Skandal Direktur Jak TV: Raup Rp487 Juta untuk Menyudutkan Kejagung

MALANG, Zona Malang – Kejaksaan Agung Republik Indonesia (Kejagung) mengungkap dugaan penerimaan uang oleh Direktur Pemberitaan JAK TV, Tian Bahtiar, senilai Rp487 juta. Uang tersebut diduga diterima Tian untuk merusak citra Korps Adhyaksa.

Direktur Penyidikan Jaksa Agung Muda Pidana Khusus (Jampidsus), Abdul Qohar, menjelaskan bahwa uang tersebut berasal dari dua tersangka yang merupakan advokat, yakni Marcella Santoso dan Junaedi Saibih. “Biaya sebesar Rp478.500.000 yang dibayarkan oleh tersangka MS dan JS kepada TB,” ujar Qohar saat konferensi pers di Kejagung, Selasa (22/4/2025) dini hari.

Qohar menegaskan bahwa penerimaan uang dilakukan Tian atas nama pribadi, bukan sebagai perwakilan JAK TV, karena tidak terdapat kontrak tertulis antara perusahaan JAK TV dengan pihak-pihak yang terlibat. “Karena tidak ada kontrak tertulis antara perusahaan JAK TV dengan yang para pihak yang akan ditetapkan,” tuturnya.

Penetapan ketiganya sebagai tersangka merupakan hasil pengembangan perkara perintangan penyidikan terkait dugaan korupsi dalam pengelolaan PT Timah dan aktivitas impor gula. “Terdapat permufakatan jahat yang dilakukan MS dan JS bersama TB secara langsung maupun tidak langsung dalam perkara korupsi timah dan importasi gula atas nama Tom Lembong,” kata Qohar.

Menurut Qohar, Marcella dan Junaedi memerintahkan Tian untuk membuat berbagai konten serta berita bernada negatif yang menyudutkan Kejaksaan Agung. Selanjutnya, Tian menyebarkan konten-konten tersebut melalui media sosial dan sejumlah platform lainnya sebagai bentuk penyudutan terhadap penanganan perkara PT Timah dan impor gula yang ditangani Kejagung. “Dan tersangka TB mempublikasikannya di media sosial, media online, dan Jak TV news, sehingga Kejaksaan dinilai negatif,” ucapnya.

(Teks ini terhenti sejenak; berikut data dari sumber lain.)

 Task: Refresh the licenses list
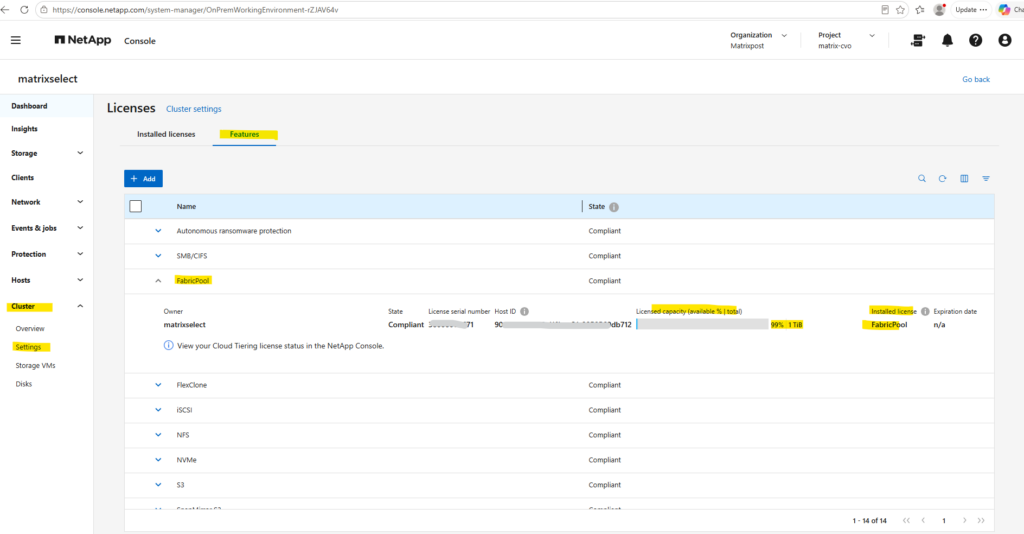pyautogui.click(x=942, y=178)
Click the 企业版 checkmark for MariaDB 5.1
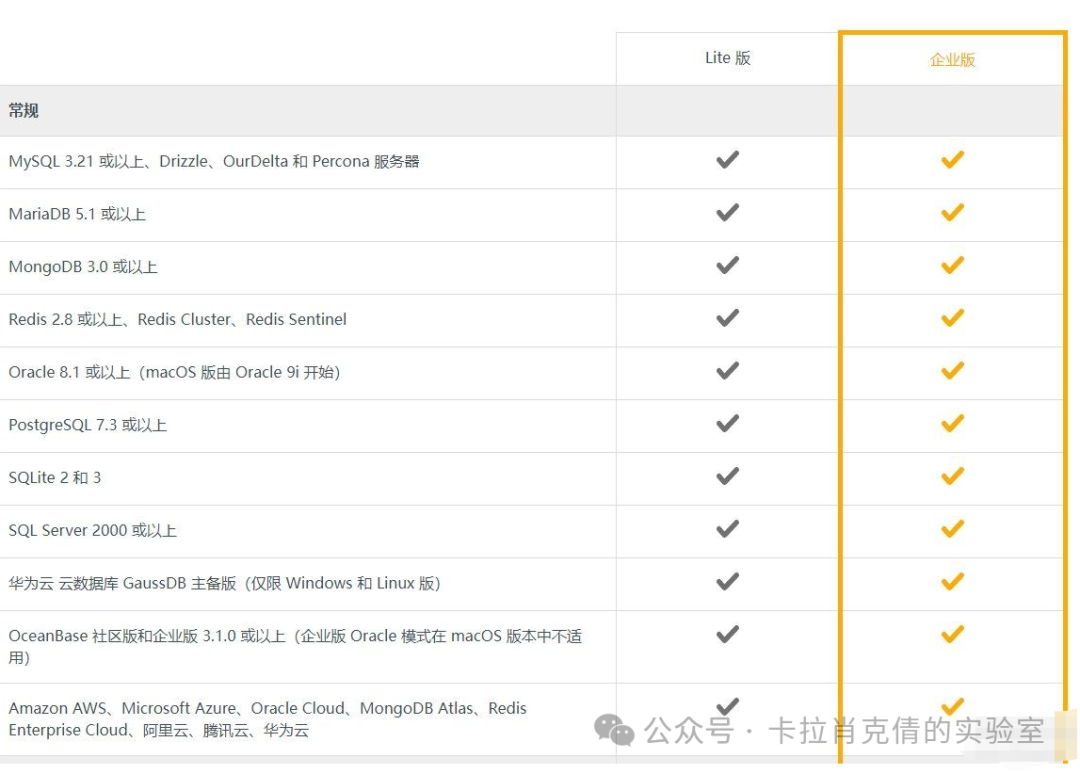1080x774 pixels. point(951,213)

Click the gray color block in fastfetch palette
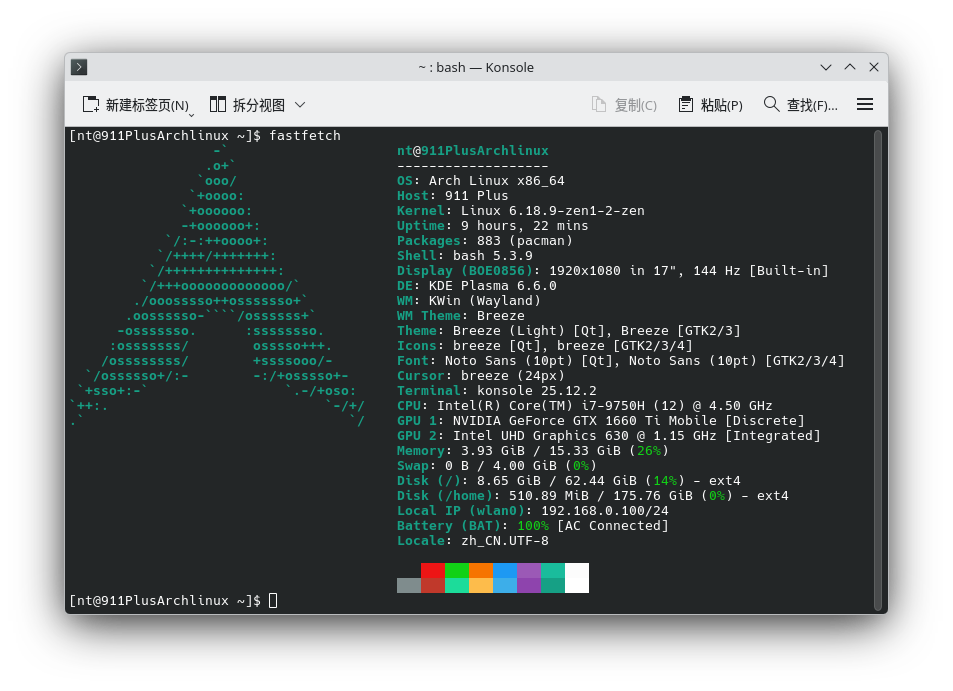point(409,585)
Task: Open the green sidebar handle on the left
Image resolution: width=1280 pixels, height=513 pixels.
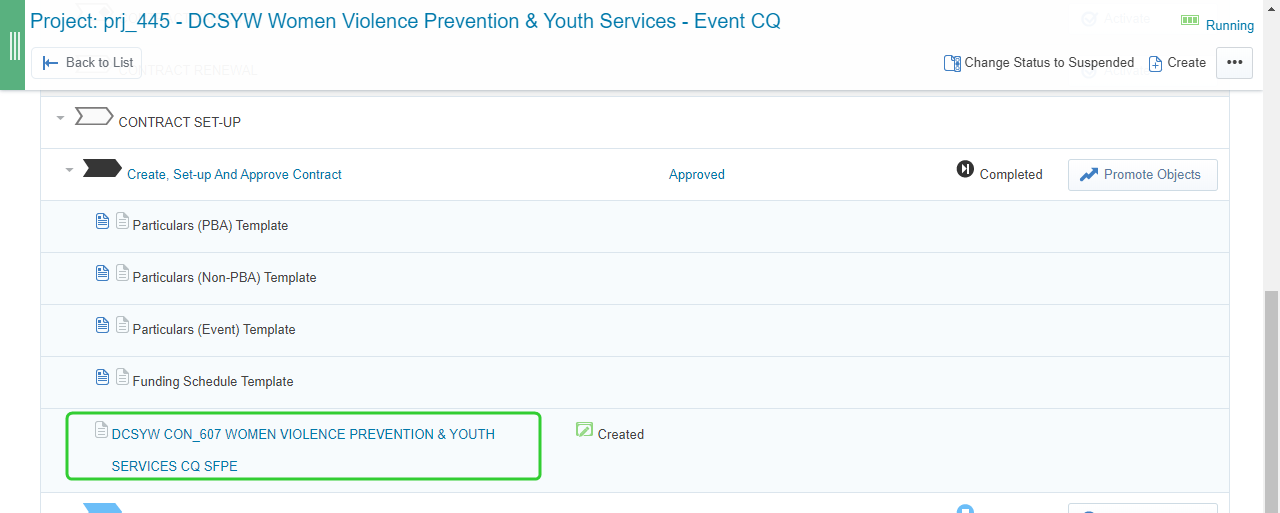Action: tap(14, 45)
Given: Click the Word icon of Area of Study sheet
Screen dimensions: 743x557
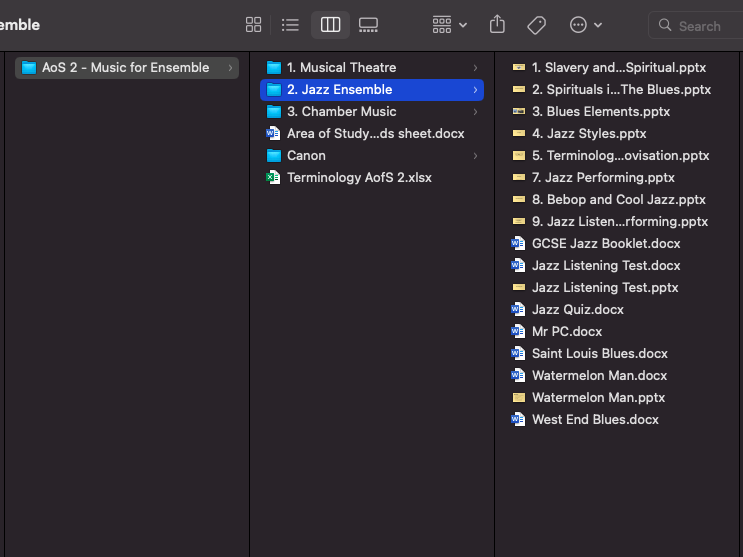Looking at the screenshot, I should tap(273, 134).
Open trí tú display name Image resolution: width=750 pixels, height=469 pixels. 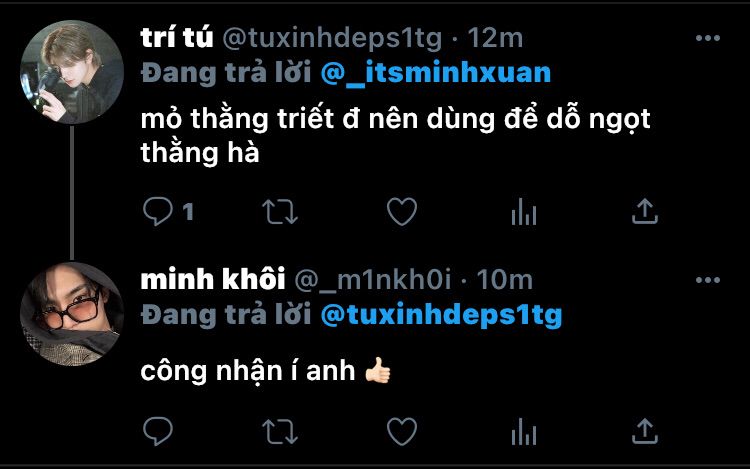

Qohar juga menyampaikan dugaan bahwa Junaedi menyusun narasi serta opini yang menguntungkan kelompoknya, termasuk menyusun metode perhitungan kerugian negara yang dianggap menyesatkan dalam konteks penanganan perkara tersebut. “Kemudian tersangka TB menuangkannya dalam berita di sejumlah media sosial dan media online,” pungkasnya.

Atas dugaan tindakan tersebut, Marcella, Junaedi, dan Tian dijerat Pasal 21 Undang-Undang Tahun 1999 tentang Pemberantasan Tindak Pidana Korupsi sebagaimana telah diubah Undang-Undang Nomor 21 Tahun 2021 jo Pasal 55 Ayat 1 ke-1 KUHP.

Kasus ini menjadi sorotan publik, terutama terkait dugaan upaya untuk merusak citra Kejaksaan Agung melalui penyebaran konten negatif di media. Masyarakat berharap proses hukum berjalan dengan transparan dan adil, serta mempertanggungjawabkan setiap tindakan yang dilakukan oleh pihak-pihak yang terlibat.

Dalam kesempatan terpisah, pihak JAK TV belum memberikan tanggapan resmi terkait kasus ini. Sementara itu, Marcella Santoso dan Junaedi Saibih juga belum memberikan klarifikasi atas tuduhan yang disampaikan oleh Kejaksaan Agung. Kasus ini akan terus dipantau perkembangannya oleh masyarakat, khususnya terkait upaya untuk memulihkan citra Kejaksaan Agung.

Direktur Penyidikan Jampidsus, Abdul Qohar, menegaskan bahwa Kejaksaan Agung akan menindaklanjuti kasus ini dengan tegas dan profesional. Ia menyatakan, “Kami akan mengusut tuntas dugaan penerimaan uang oleh Direktur Pemberitaan JAK TV ini dan memastikan proses hukum berjalan sesuai dengan aturan yang berlaku.”

Masyarakat berharap kasus ini dapat menjadi pelajaran berharga bagi semua pihak, terutama dalam menjaga integritas dan profesionalisme lembaga penegak hukum. Upaya untuk merusak citra Kejaksaan Agung melalui penyebaran informasi negatif harus ditindak tegas, demi menjaga kepercayaan publik terhadap sistem peradilan di Indonesia.